What Is Dividend Reinvestment (DRIP)?
A Dividend Reinvestment Plan (DRIP) automatically uses your dividend payments to buy additional shares of the same stock or fund instead of paying you cash. This creates a compounding effect where you earn dividends on an ever-growing number of shares. Over decades, DRIP can dramatically multiply your investment returns. Historical data shows that roughly 40% of the S&P 500's total return since 1930 came from reinvested dividends.
- 1Total contributions: $25,000 + ($500 x 12 x 20) = $145,000
- 2Without DRIP: ~$285,000 (price appreciation + contributions only)
- 3With DRIP: ~$355,000 (price + contributions + reinvested dividends compounding)

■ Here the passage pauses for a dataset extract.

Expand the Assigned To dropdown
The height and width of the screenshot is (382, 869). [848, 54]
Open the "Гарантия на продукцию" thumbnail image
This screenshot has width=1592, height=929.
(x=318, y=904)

- 4DRIP advantage: ~$70,000 extra
- 5Year 20 annual dividend income: ~$8,500
- 6Yield on original cost: ~34%
The Snowball Effect of DRIP
| Year | Portfolio Value | Annual Dividend | Yield on Cost |
|---|---|---|---|
| 1 | $32,800 | $984 | 3.0% |
| 5 | $63,500 | $1,700 | 5.2% |
| 10 | $121,000 | $3,200 | 9.8% |
| 15 | $210,000 | $5,600 | 17.1% |
| 20 | $355,000 | $8,500 | 25.9% |
| 25 | $575,000 | $13,800 | 42.2% |
| 30 | $920,000 | $21,500 | 65.6% |
At a 3% yield with 5% dividend growth, your dividend income doubles approximately every 9 years. Starting at $984/year, you reach ~$2,000 by year 9, ~$4,000 by year 18, and ~$8,000 by year 27. This doubling effect accelerates dramatically with reinvestment.
How to Set Up DRIP
- Most brokerages offer free automatic DRIP (Fidelity, Schwab, Vanguard, etc.)
- Enable DRIP in your brokerage account settings for individual stocks or all holdings
- Many companies offer direct DRIP programs with discounted share purchases (2-5% off)

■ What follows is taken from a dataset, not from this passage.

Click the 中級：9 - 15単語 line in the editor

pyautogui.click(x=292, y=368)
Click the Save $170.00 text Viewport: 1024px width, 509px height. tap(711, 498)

- Fractional share DRIP is now standard, so every penny of dividends gets reinvested
- DRIP works in taxable and tax-advantaged accounts (IRA, 401k)
- Dividends are still taxable in taxable accounts even when reinvested
When to Take Dividends as Cash Instead
While DRIP is powerful for wealth building, taking dividends as cash makes sense when you need income (retirement), when reinvesting would over-concentrate your portfolio in one stock, when you want to reallocate dividends to better opportunities, or when the stock is overvalued and you prefer to deploy capital elsewhere. In retirement, turning off DRIP provides a natural income stream without selling shares.